Korean BBQ Chicken Burrito

with ginger-garlic slaw and rice

Prep & Cook Time: 60+ min.

Cook Within: 5 days

Difficulty Level: Easy

Spice Level: Not Spicy

Contains: Wheat, Soy

All ingredients are individually packaged, but our central facility is not certified allergen-free. Furthermore, ingredient contents may vary. Please check recipe cards and ingredient packaging for allergens and nutrition facts. If you have serious allergies, please use your best judgment or consult a health professional to decide if our meals are safe for you!
A note about serious food allergies

In Your Box (serves 2)

  • 1 tsp. Asian Garlic and Ginger Seasoning
  • 1 Yellow Onion
  • 1 Lime
  • 4 oz. Slaw Mix
  • ¾ cup Jasmine Rice
  • Info
    4 oz. Korean BBQ Sauce
  • Info
    2 Large Flour Tortillas
  • 14 oz. Diced Chicken Thighs

Due to our just-in-time sourcing model, we may have to send you a substitute ingredient. Not to worry! We make sure every ingredient sent to you meets our high quality standards. We’ll keep you informed should a switch occur, so please check the ingredient labels in your meal bag.

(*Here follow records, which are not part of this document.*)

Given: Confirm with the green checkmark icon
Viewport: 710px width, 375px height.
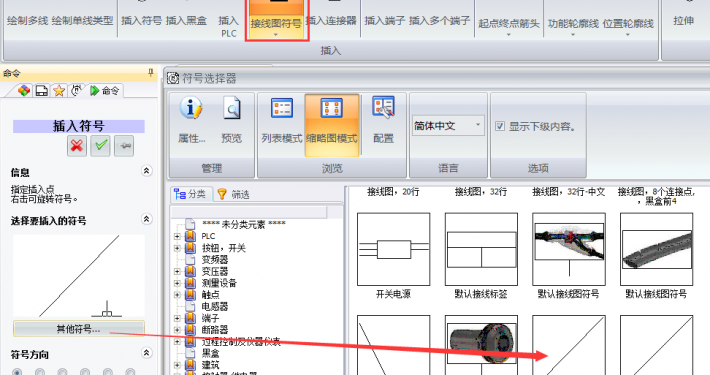Looking at the screenshot, I should 100,146.
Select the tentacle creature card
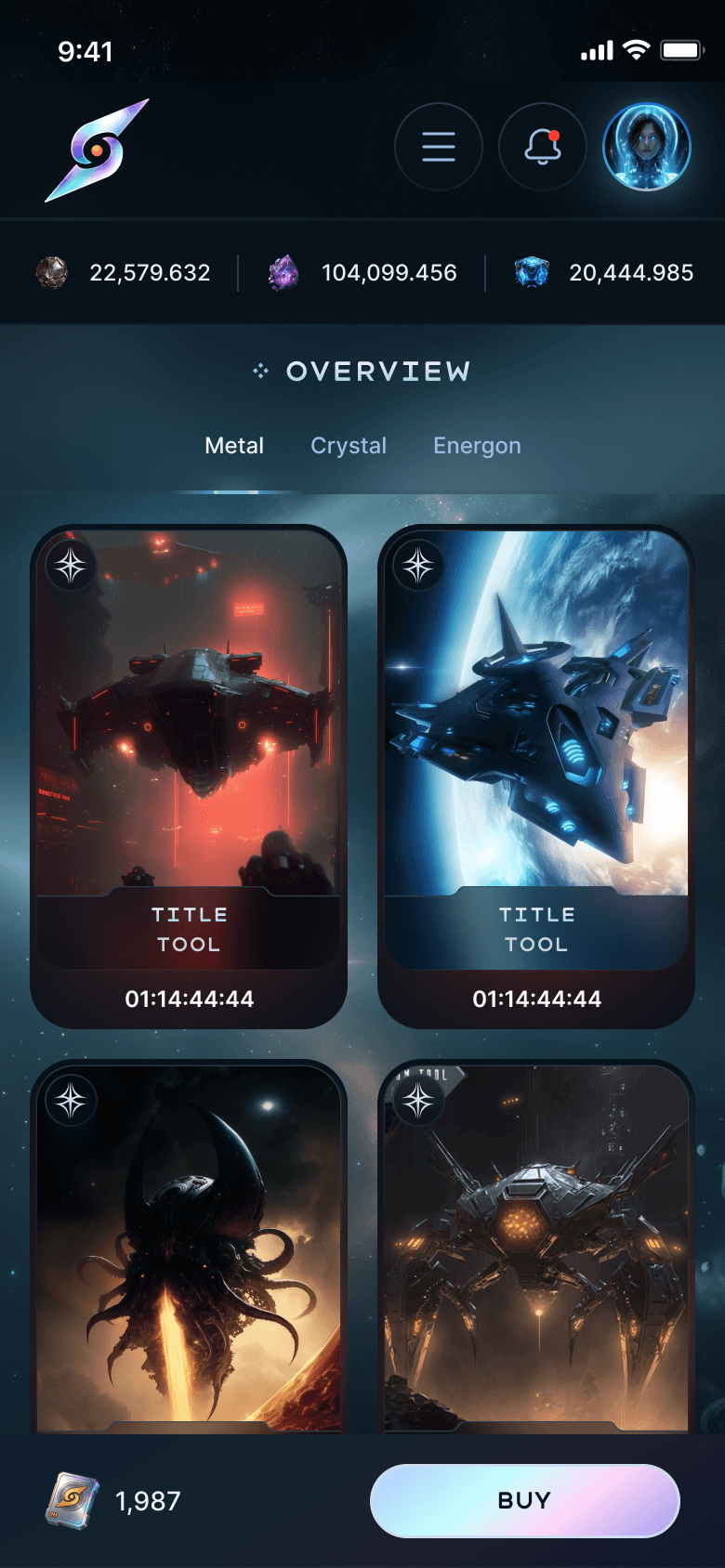Viewport: 725px width, 1568px height. tap(189, 1247)
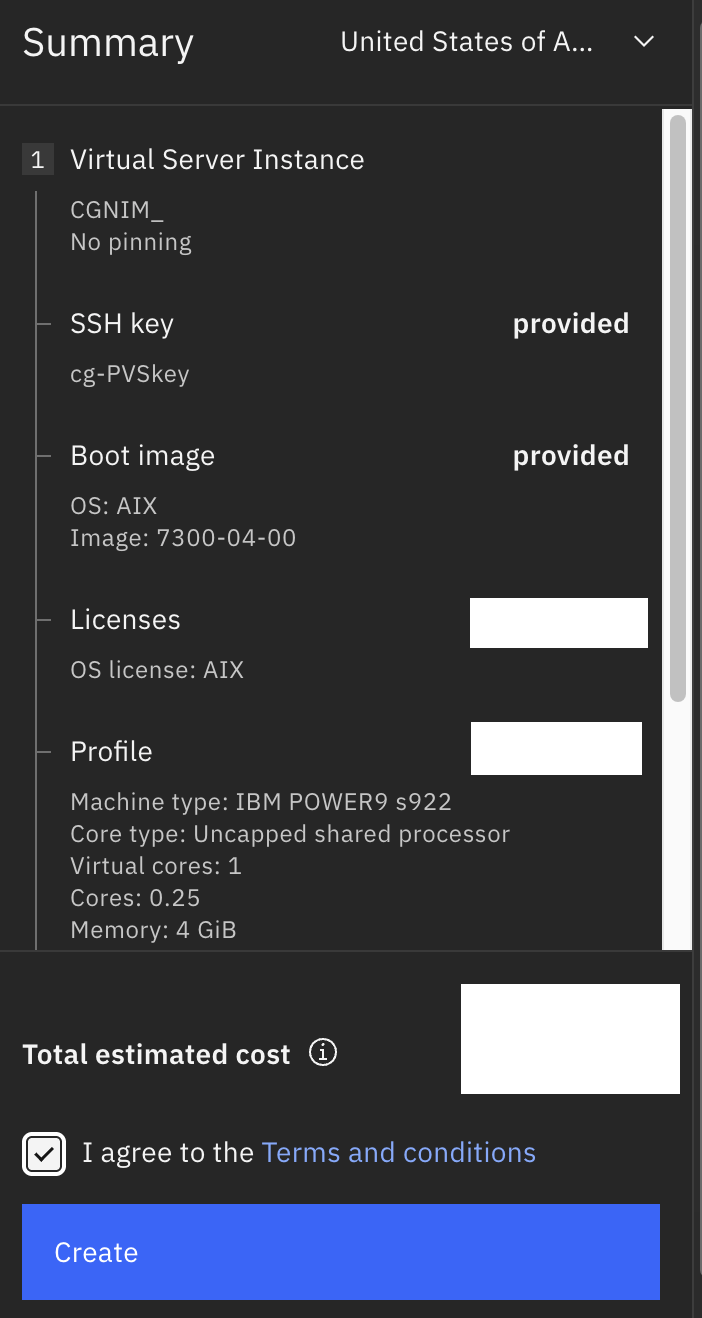Click the CGNIM_ instance name
The width and height of the screenshot is (702, 1318).
tap(117, 210)
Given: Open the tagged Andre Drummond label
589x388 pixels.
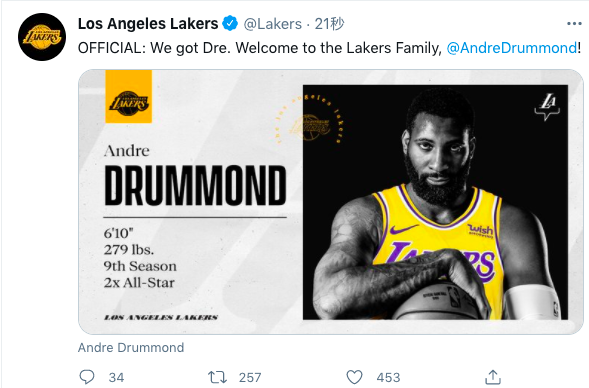Looking at the screenshot, I should pos(131,347).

  • Nutrition (per serving)

  • Calories
    973
  • Carbohydrates
    146g
  • Fat
    11g
  • Protein
    56g
  • Sodium
    1247mg

Recipe Steps

  • 1

    Prep

    Halve and peel onion. Slice halves into thin strips. (Time: 1:41) Halve lime lengthwise. Juice both halves. (TIme: 1:37)

  • 2

    Cook The RIce

    "Bring a small pot with jasmine rice and 1½ cup water to a boil. Reduce to a simmer, cover, and cook until rice is tender, 18-20 minutes. Remove from burner and set aside. While rice cooks, prepare ingredients."

  • 3

    Make Slaw Mixture

    In a bowl combine the asian garlic and ginger seasoning and lime juice. Toss.

  • 4

    Cook The Chicken

    Pat chicken thighs dry, and season with ¼ tsp salt and a pinch of pepper. Place a medium non-stick pan over medium heat and add 1 tsp. olive oil. Add onions and stir occasionally until tender and lightly browned, 6-8 minutes. Add chicken to hot pan and stir occasionally until chicken is lightly browned and reaches a minimum internal temperature of 165 degrees, 5-7 minutes. Stir in Korean BBQ sauce. Bring to a simmer and remove from heat.

  • 5

    Assemble The Burrito

    Wrap tortillas in a damp paper towel and microwave, 30 seconds. Place tortillas on a clean work surface. Place chicken filling, rice and slaw mixture in center of each tortilla. Fold sides of tortilla toward center, then roll bottom edge towards the top, enclosing sides tightly. Lay burrito on its seam. Repeat with second tortilla.